11.       L’officier taxateur a commis une autre erreur en autorisant Apotex à recouvrer une somme supplémentaire de 82 016,00 $ pour les honoraires d’expert concernant l’assistant de M. Langer, M. Lipp. L’officier taxateur n’a pas correctement tenu compte du fait que M. Lipp n’avait pas déposé d’affidavit dans la présente instance, et avait pourtant facturé les deuxièmes honoraires les plus élevés (après ceux de M. Langer). En fait, les honoraires demandés par M. Lipp pour avoir assisté M. Langer étaient supérieurs de 20 000 $ à 40 000 $ à ceux des experts qui avaient déposé en preuve des affidavits comparables dans la présente instance. En outre ou à titre subsidiaire, l’officier taxateur a omis d’examiner le caractère raisonnable des honoraires de M. Lipp, compte tenu du montant démesurément élevé déjà facturé par M. Langer pour le même travail et de l’insuffisance des documents présentés pour justifier les honoraires réclamés.

12.       L’officier taxateur a également commis une erreur en autorisant Apotex à recouvrer 28 236,46 $ à l’égard des honoraires d’expert de M. Weissburg. L’officier taxateur a omis d’examiner de façon appropriée le caractère raisonnable de ces honoraires, compte tenu de la force probante qui a été accordée à cette preuve au procès, des honoraires réclamés et heures facturées par d’autres experts en l’instance. Il a en outre commis une erreur lorsqu’il a apprécié le caractère raisonnable de ces honoraires en se fondant sur des preuves insuffisantes.

13.       L’officier taxateur a également commis une erreur en autorisant Apotex à recouvrer 63 997,27 $ en honoraires d’expert pour M. Mayersohn et a ainsi commis une erreur en taxant des dépens sur le fondement de documents insuffisants présentés à l’appui des honoraires réclamés.

14.       L’officier taxateur a également commis une erreur en autorisant Apotex à recouvrer un total de 81 044,18 $ à l’égard des honoraires d’expert de la Dre Compston, de M. Mazess et du DMarkowitz. Il a ainsi omis de prendre en considération la participation, et l’expertise accumulée qui en découle, de ces témoins dans des litiges connexes au Canada et dans d’autres pays.

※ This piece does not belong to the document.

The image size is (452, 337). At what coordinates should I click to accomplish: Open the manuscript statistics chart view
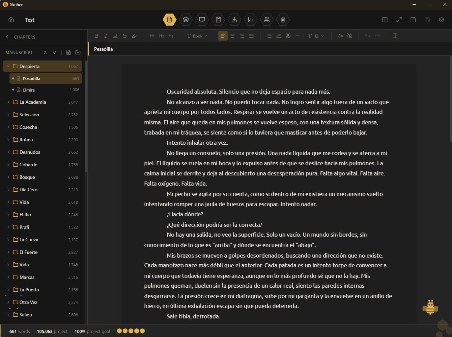coord(251,20)
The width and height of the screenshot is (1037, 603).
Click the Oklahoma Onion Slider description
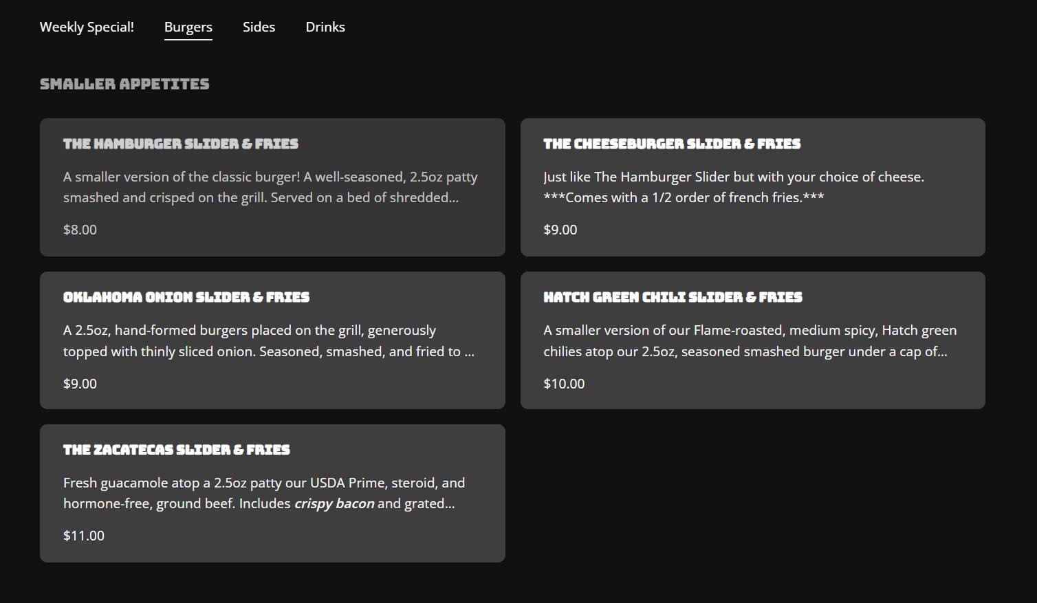269,340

15.       En outre ou à titre subsidiaire, et pour tous les motifs ci‑dessus, le montant évalué pour les honoraires d’expert est excessif et à ce point déraisonnable qu’il est attribuable à une erreur de principe.

 

Les débours relatifs aux antériorités

16.       L’officier taxateur a commis une erreur en autorisant Apotex à recouvrer 7 205,51 $ à titre de débours relativement aux antériorités. L’officier taxateur n’a pas tenu compte des preuves non contestées présentées par les demanderesses établissant qu’il s’agissait d’une duplication déraisonnable des frais. L’officier taxateur a ainsi commis une erreur de principe en interprétant mal le critère juridique applicable à l’examen des preuves de débours, y compris le caractère adéquat des preuves justifiant ces débours. En outre ou à titre subsidiaire, le montant taxé est à ce point déraisonnable qu’il doit être attribuable à une erreur de principe.

 

Les frais de déplacement

17.       L’officier taxateur a commis une autre erreur en taxant des frais de déplacement pour deux avocats pour un montant de 79 881,62 $. L’officier taxateur a omis d’examiner de façon appropriée le caractère raisonnable de ces dépenses pour les nombreuses raisons énumérées au paragraphe 9 ci‑dessus et n’a pas tenu compte de façon appropriée d’un fait connexe, à savoir qu’Apotex n’a pas obtenu une directive de la Cour l’autorisant à réclamer des honoraires d’avocat pour plus qu’un avocat. En outre ou à titre subsidiaire, le montant taxé est à ce point déraisonnable qu’il doit être attribuable à une erreur de principe.

 

Les frais de photocopie

18.       L’officier taxateur a également commis une erreur en évaluant les frais de photocopie à 10 000 $ en estimant que la défenderesse avait besoin de huit copies pour la signification, le dépôt et l’utilisation de ces documents. L’officier taxateur a omis d’examiner le caractère déraisonnable de ces frais, compte tenu des preuves fournies, et il a surestimé le nombre de copies qu’exigent les Règles de la Cour fédérale.

 

Autres frais

19.       L’officier taxateur a également commis une erreur en taxant les frais de recherches informatisées, de temps d’utilisation des ordinateurs, de services de messagerie/affranchissement, de sténographe judiciaire/transcriptions, de réunions et les frais téléphoniques et de télécopie pour un montant de 25 247,66 $. L’officier taxateur a omis d’examiner de façon appropriée le caractère raisonnable de ces dépenses, compte tenu des nombreuses raisons énumérées au paragraphe 9, et a commis une erreur de principe en interprétant mal le critère juridique applicable aux preuves en matière de débours, y compris le caractère suffisant des preuves justifiant le fait que ces débours étaient essentiels à la conduite de l’action. En outre ou à titre subsidiaire, le montant taxé est à ce point déraisonnable qu’il doit être attribuable à une erreur de principe.

[…]

 


ANNEXE II

(paragraphe [35])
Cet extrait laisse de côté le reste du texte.